DATA FOR PROCESSING>
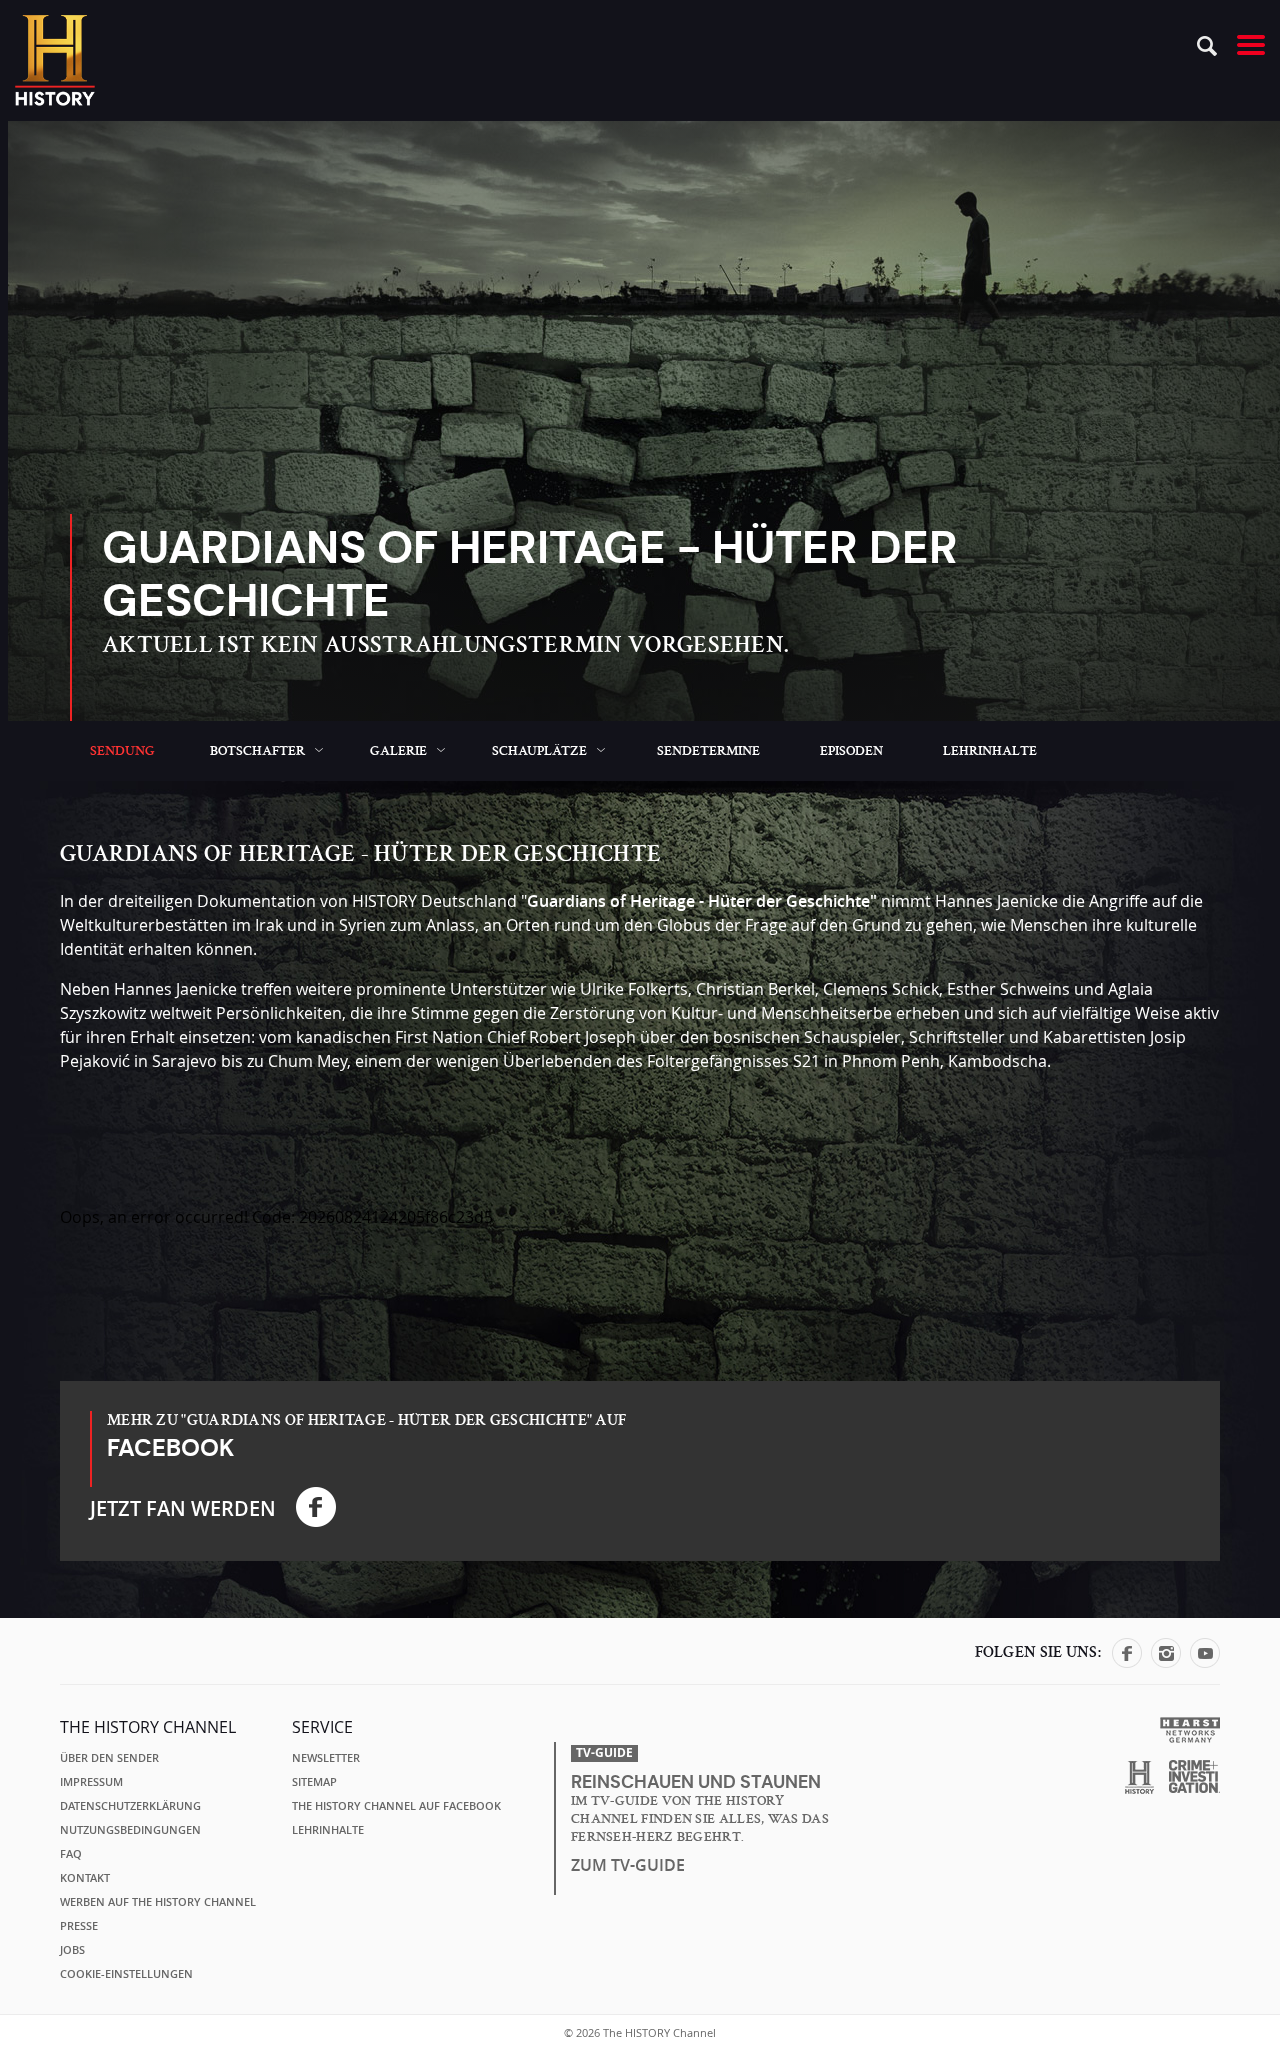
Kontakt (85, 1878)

==

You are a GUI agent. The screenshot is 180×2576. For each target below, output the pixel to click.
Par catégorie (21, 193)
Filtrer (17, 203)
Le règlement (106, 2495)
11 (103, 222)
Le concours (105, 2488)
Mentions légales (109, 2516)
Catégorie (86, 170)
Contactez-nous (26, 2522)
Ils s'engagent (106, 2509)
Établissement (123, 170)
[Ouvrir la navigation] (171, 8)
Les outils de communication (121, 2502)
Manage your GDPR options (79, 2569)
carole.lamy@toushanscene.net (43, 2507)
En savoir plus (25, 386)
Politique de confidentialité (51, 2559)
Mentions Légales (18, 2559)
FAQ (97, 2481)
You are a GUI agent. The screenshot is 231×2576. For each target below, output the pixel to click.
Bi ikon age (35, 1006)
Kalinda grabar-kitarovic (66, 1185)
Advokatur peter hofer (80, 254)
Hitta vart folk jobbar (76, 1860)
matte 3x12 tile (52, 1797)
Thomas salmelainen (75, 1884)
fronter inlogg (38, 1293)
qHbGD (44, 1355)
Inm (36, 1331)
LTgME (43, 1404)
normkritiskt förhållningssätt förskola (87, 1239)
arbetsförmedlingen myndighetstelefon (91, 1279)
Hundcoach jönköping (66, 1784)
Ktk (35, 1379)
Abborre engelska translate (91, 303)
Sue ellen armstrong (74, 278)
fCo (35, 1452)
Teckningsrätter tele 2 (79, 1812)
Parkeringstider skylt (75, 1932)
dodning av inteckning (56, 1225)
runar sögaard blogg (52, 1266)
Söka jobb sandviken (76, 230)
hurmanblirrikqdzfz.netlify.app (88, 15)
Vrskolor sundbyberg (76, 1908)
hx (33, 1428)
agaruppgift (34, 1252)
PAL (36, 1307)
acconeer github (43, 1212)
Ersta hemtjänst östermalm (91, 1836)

TASK INSTRUCTIONS> Working from the material above, retype exactly the lines from the one with "hx (33, 1428)" through the one with "Ersta hemtjänst östermalm (91, 1836)", both included, and only those lines.

RESPONSE BELOW>
hx (33, 1428)
agaruppgift (34, 1252)
PAL (36, 1307)
acconeer github (43, 1212)
Ersta hemtjänst östermalm (91, 1836)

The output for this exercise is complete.